Com intenções positivas, mas mais cautelosas, a região Centro continua em abrandamento, com uma projeção de +6%. Este valor vem revelar uma estabilização face ao trimestre passado, descendo apenas um ponto percentual, mas traduz-se numa diminuição acentuada de 25 pontos percentuais face ao mesmo período de 2023.
Grandes empresas na linha da frente
As empresas com mais de 5000 trabalhadores são as mais otimistas, com uma previsão de criação de emprego na ordem dos 35%. Este valor revela uma subida considerável de 11 pontos percentuais, face ao segundo trimestre de 2024, e uma estabilização, quando comparamos com o mesmo trimestre de 2023. Seguem-se as as empresas até 1000 trabalhadores, com uma previsão a fixar-se nos 28%, valor que cresce de forma acentuada, em 21 pontos percentuais, em relação ao trimestre passado.
As empresas com mais de 5000 trabalhadores registam as intenções de contratação mais otimistas, mas são as microempresas que apresentam a maior evolução
As microempresas avançam igualmente com intenções otimistas, com a expectativa de crescerem mais 26% na contratação, revelando a maior evolução, ao crescer 24 pontos percentuais entre trimestres e oito pontos percentuais face ao período homólogo de 2023. As pequenas empresas registam uma projeção semelhante com a intenção de aumentar os seus quadros em mais 24%, registando um crescimento de 11 pontos percentuais, entre trimestres, e de 5 pontos percentuais se comparado com o mesmo período do ano passado.
Já as médias empresas apresentam intenções de contratação mais modestas, com +7%, evoluindo negativamente 4 pontos percentuais face ao trimestre passado e 31 pontos percentuais face ao período homólogo de 2023. Por fim, as grandes empresas entre 1000 e 5000 trabalhadores são as únicas que avançam com intenções de contratação negativas, com um valor de -7%. Estas últimas são as que apresentam a maior descida, não só entre trimestres, com menos 31 pontos percentuais, mas também quando comparado com o mesmo período do ano passado, revelando uma descida de 32 pontos percentuais.
Intenções de contratação a nível global estabilizam e Portugal é o segundo país a nível mundial que mais recupera entre trimestres
A Projeção para a criação líquida de emprego a nível global revela uma estabilização entre trimestres, fixando-se nos +22%, exatamente o mesmo valor do trimestre passado.

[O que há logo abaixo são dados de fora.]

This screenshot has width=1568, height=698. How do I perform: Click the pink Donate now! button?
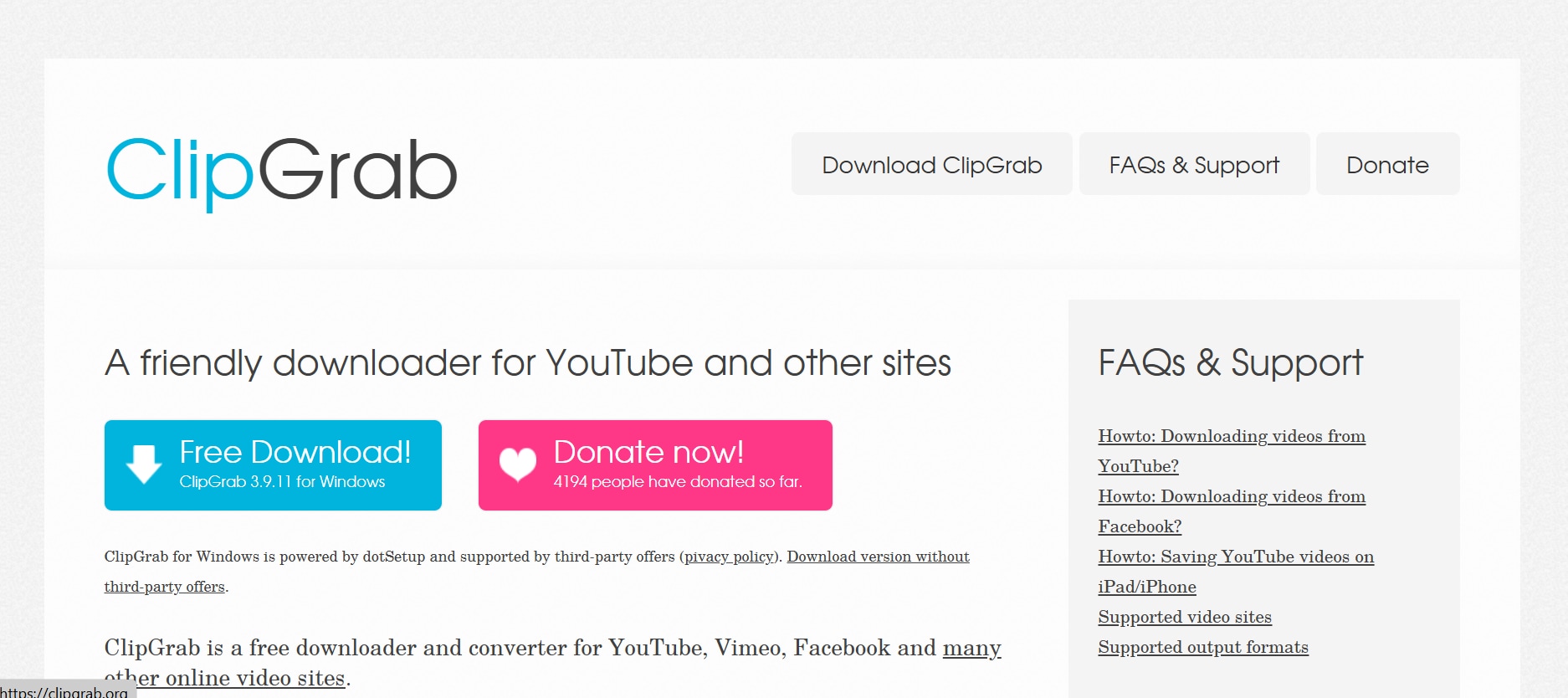point(655,465)

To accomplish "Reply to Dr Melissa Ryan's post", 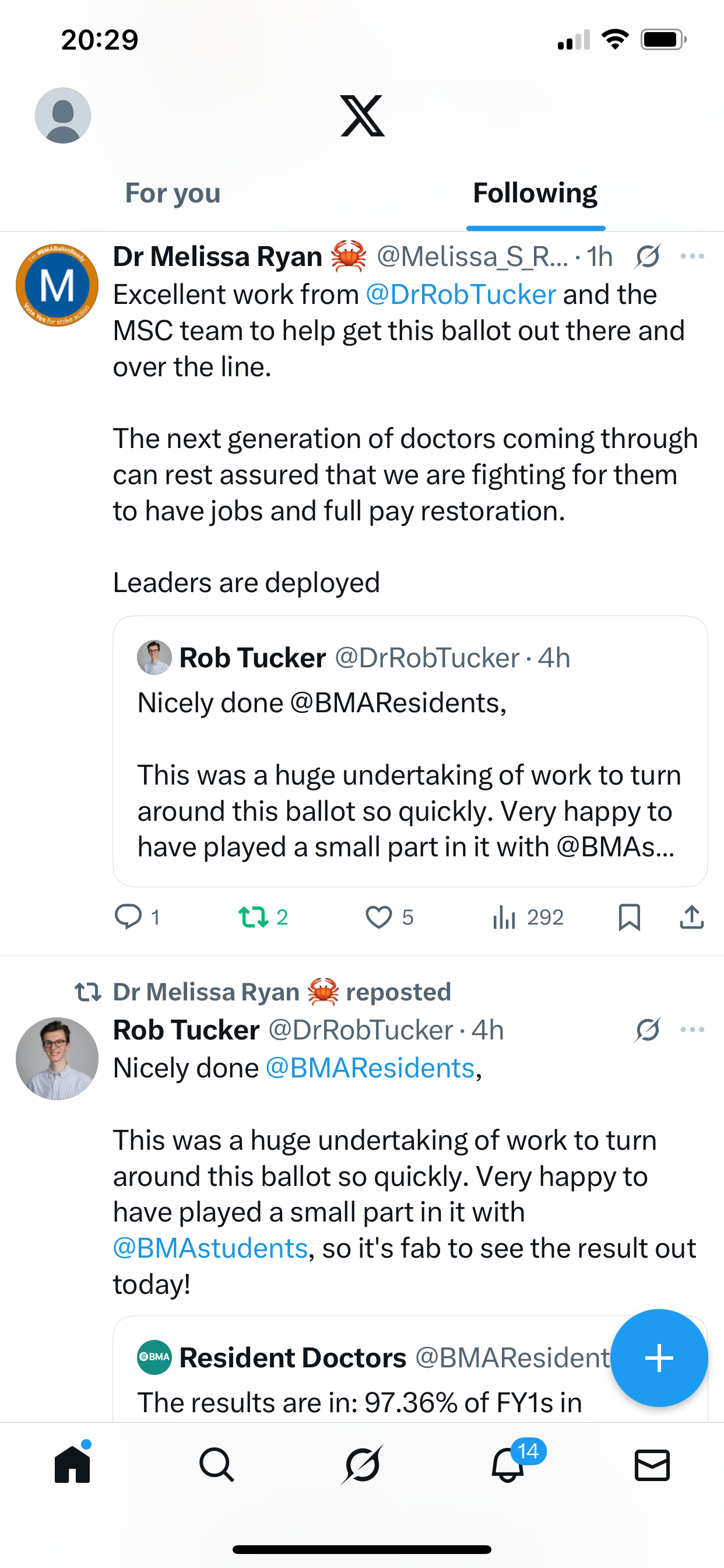I will tap(128, 916).
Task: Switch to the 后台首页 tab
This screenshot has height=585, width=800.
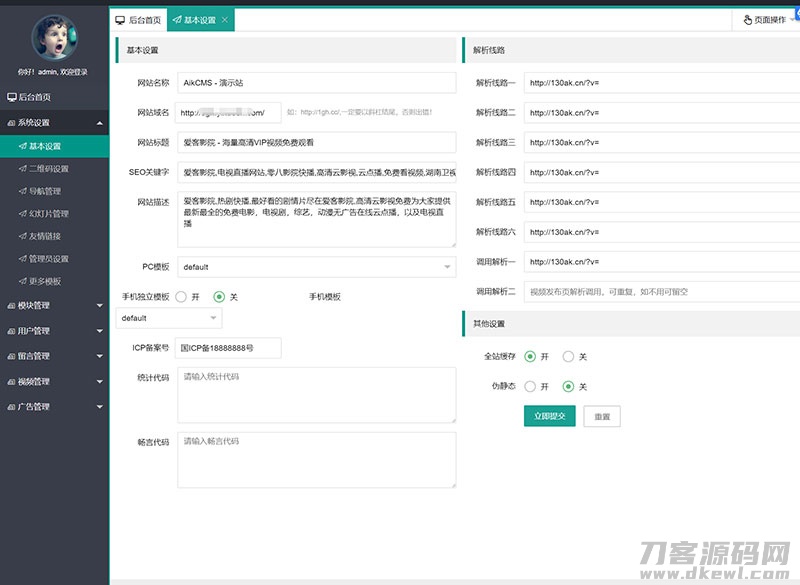Action: tap(140, 18)
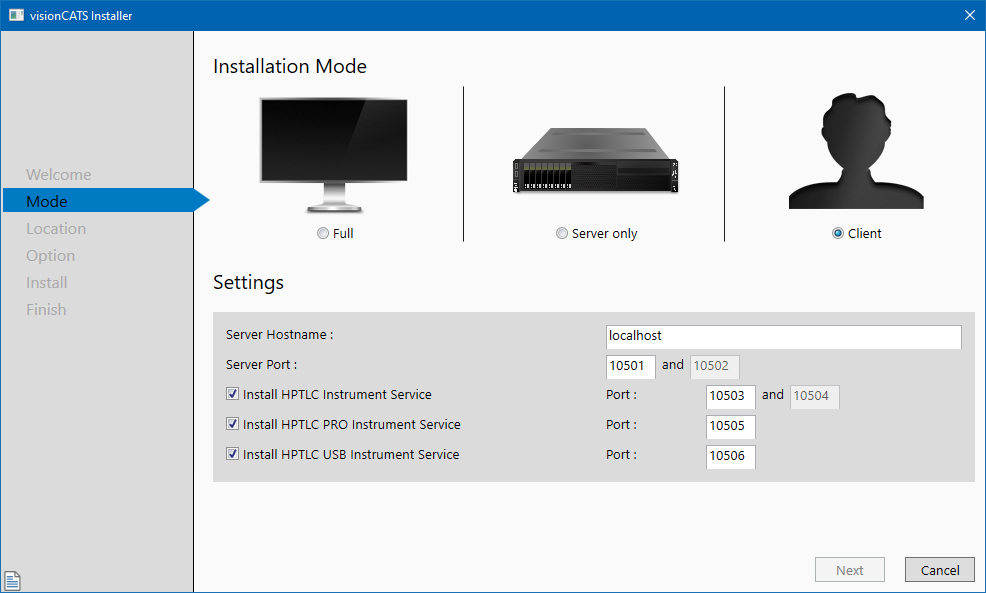Select the Client installation mode radio
Image resolution: width=986 pixels, height=593 pixels.
click(x=838, y=233)
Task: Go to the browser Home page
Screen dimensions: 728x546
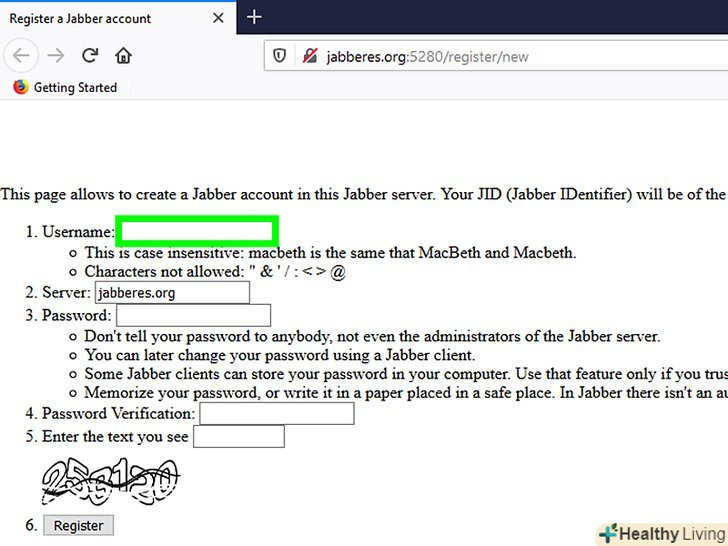Action: coord(123,56)
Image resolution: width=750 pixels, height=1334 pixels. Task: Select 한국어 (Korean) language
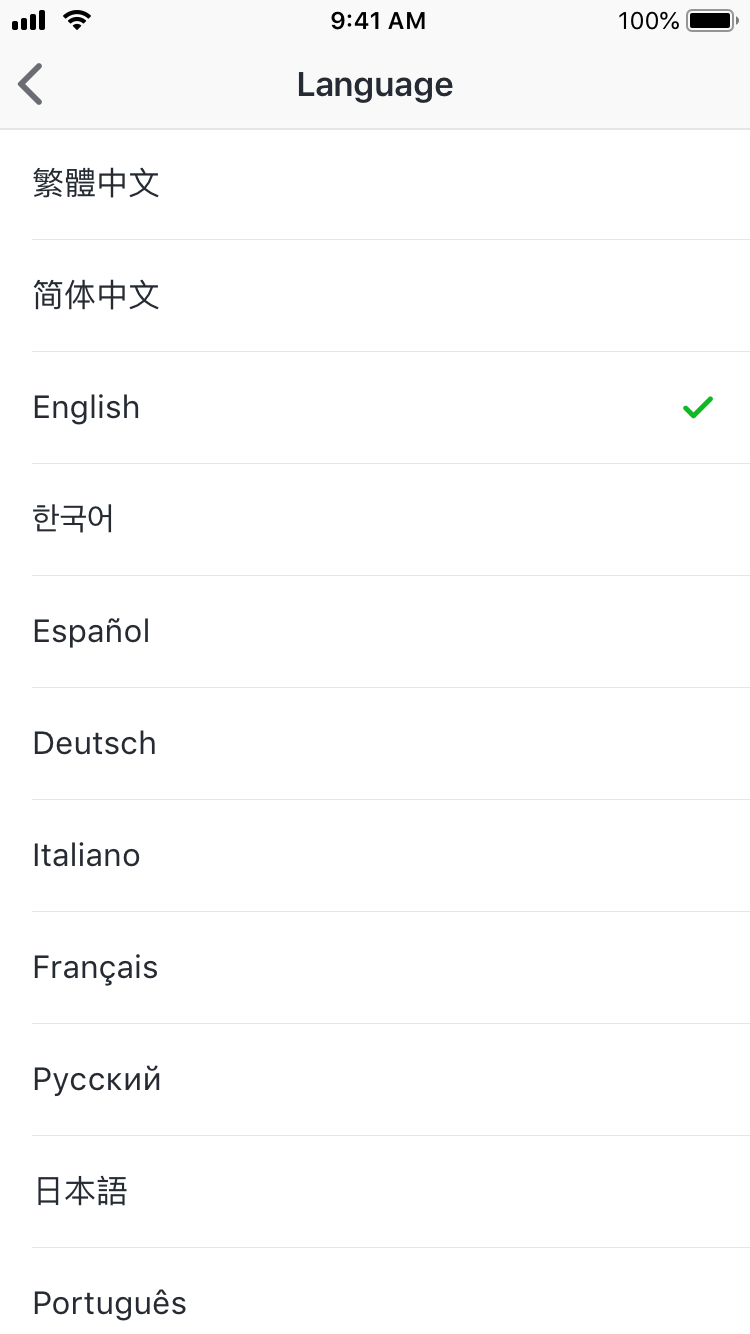[x=74, y=520]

Contudo, este valor revela uma descida moderada de 6 pontos percentuais face ao período homólogo de 2023.
Todos os 42 países e territórios inquiridos revelam intenções de contratação positivas, mas 12 revelam um abrandamento face ao trimestre anterior. Além disso, apenas nove crescem quando comparadas ao mesmo período do ano passado.
A nível mundial, é a Costa Rica que avança com a Projeção mais otimista, seguida da Suíça. Inversamente, é na Roménia e na Argentina que a projeção é mais reservada, seguidas de Israel. Embora abaixo da média global, Portugal é, ainda assim, o país que mais recupera nas intenções de contratação entre trimestres, a par da Itália, e apenas ultrapassado pelo Brasil.
Na Região EMEA, onde se situa Portugal, a projeção para a criação líquida de emprego é de 18%, situando-se dois pontos percentuais acima da registada no último trimestre. À semelhança do registado nos últimos trimestres, a região continua a apresentar as intenções de contratação mais baixas entre as quatro analisadas a nível global, que incluem a América do Norte (+27%), a Ásia Pacífico (+23%) e a América Central e do Sul (+22%).
O estudo trimestral do ManpowerGroup entrevistou 40.374 empregadores, em 42 países e territórios. O próximo estudo será divulgado em setembro de 2024 e comunicará as expectativas de contratação para o último trimestre do ano.